Monday Muse: On Birthdays and Pentecost

First, a confession: I’m not a big fan of my birthday.

Actually that’s not quite accurate. I like my birthday just fine, but as an inherently private person I’m not a big fan of others’ expectations of how I should spend my birthday, so I’m deliberate about keeping the actual date under wraps.

Last year's birthday cake. Guess who's children know her well?

Last year’s birthday cake. Guess whose children know her well?

There’s a whole host of reasons why I resist the norms of birthday celebrations, why “doing something special” doesn’t appeal to me, but ultimately my reasoning is terribly dull and practical: at the end of whatever hoopla people engage in on their birthdays, after twenty-four hours of sucking whatever specialness can be sucked out of the day, what has changed?

Nothing.

You are still you. I am still me. Life is still life.

Perhaps you are a little fuller from eating cake. Perhaps you are a little more tired from partying hard. Perhaps you had a good laugh, maybe a good cry. Likely your wallet’s a little lighter.

But birthdays don’t change anything — or, to use religious language, birthdays aren’t conversion experiences.

Which is why I find myself perplexed this year as I (re)consider the annual “Pentecost is the Church’s birthday” liturgical theme.

Now maybe your church doesn’t celebrate Pentecost as the birth of the Early Church. In fact, Pentecost may not be a significant Sunday in the life of your congregation at all. But I’ve been a part of some churches that sing “Happy Birthday” during worship and even pass out cupcakes during the children’s time on Pentecost Sunday, and this year I’m wondering: “Why?”

Why sing “Happy Birthday” to ourselves as the Church? What impact does it have on our daily & spiritual lives to celebrate the Church’s birthday? Do our modern birthday habits contribute anything to our understanding of Pentecost? And how (if at all) does the Church’s birthday celebration convert us year after year?

The Pentecost story that we celebrate as the birth of the Early Church was a dramatic, wind-rushing, flame-throwing conversion experience:

When the day of Pentecost had come, they were all together in one place. And suddenly from heaven there came a sound like the rush of violent wind, and it filled the entire house where they were sitting. Divided tongues, as of fire, appeared among them and a tongue rested on each of them. All of them were filled with the Holy Spirit and began to speak in other languages, as the Spirit gave them ability. (Acts 2:1-4)

On the birth day of the Church, something changed. Those disciples changed: their fears changed to audacity, their tongues flowed with fluency. The community around them changed: it multiplied and bridged divides as the story of Jesus was heard in many languages.

In our Pentecost birthday celebrations this coming Sunday, what do we expect to change?

Anything?

Despite my personal apathy toward birthdays, I think there’s potential value in using the Pentecost birthday theme in worship as a mechanism to love on ourselves a little bit as the Church (especially as we strive to respond to the statistical decline of American Christianity), in order to change & ease the Church’s anxieties and to nurture our joy so that we might dare more brazenly to be Church.
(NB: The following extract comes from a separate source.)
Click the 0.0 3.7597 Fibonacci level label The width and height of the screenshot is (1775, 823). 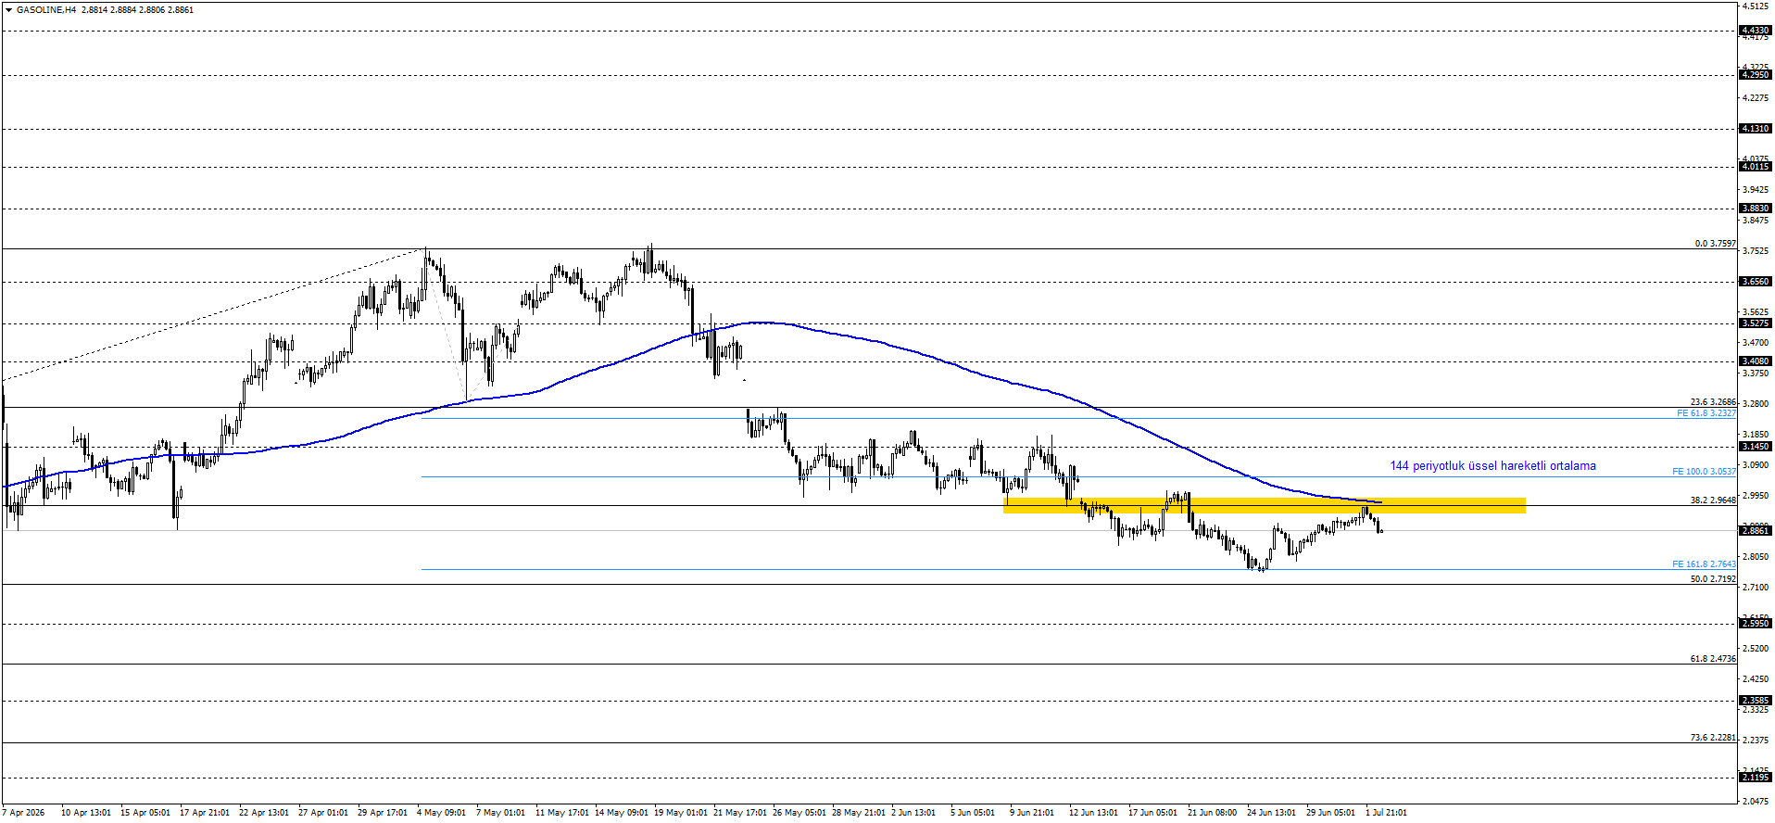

Notice: in order to. In order to inspire change. If we’re celebrating Pentecost-as-birthday, a pastoral & liturgical purpose beyond chocolate cake is worth identifying.

So perhaps Pentecost-as-birthday emboldens the Church toward change. But regardless of cake and candles: What will be different — in our personal living, in our congregational living — because of this year’s Church birthday? How will Pentecost convert us this Sunday? 

  • Will our bones be turned loose and set dancing? (Ezekiel 37:1-14)
  • Will the beauty and glory of God finally undermine our arrogance until we kneel to care for the earth? (Psalm 104)
  • Will we believe at last that the Spirit is boundless in speaking through the young men and women who are protesting in the streets, who are dreaming new dreams via social media — and, believing that the Spirit is at work, will we finally trust & follow the leadership of these new prophets? (Acts 2:1-21)
  • Will Pentecost bring a conversion of the Church to hope, to possibility, to faith? (Romans 8:22-27)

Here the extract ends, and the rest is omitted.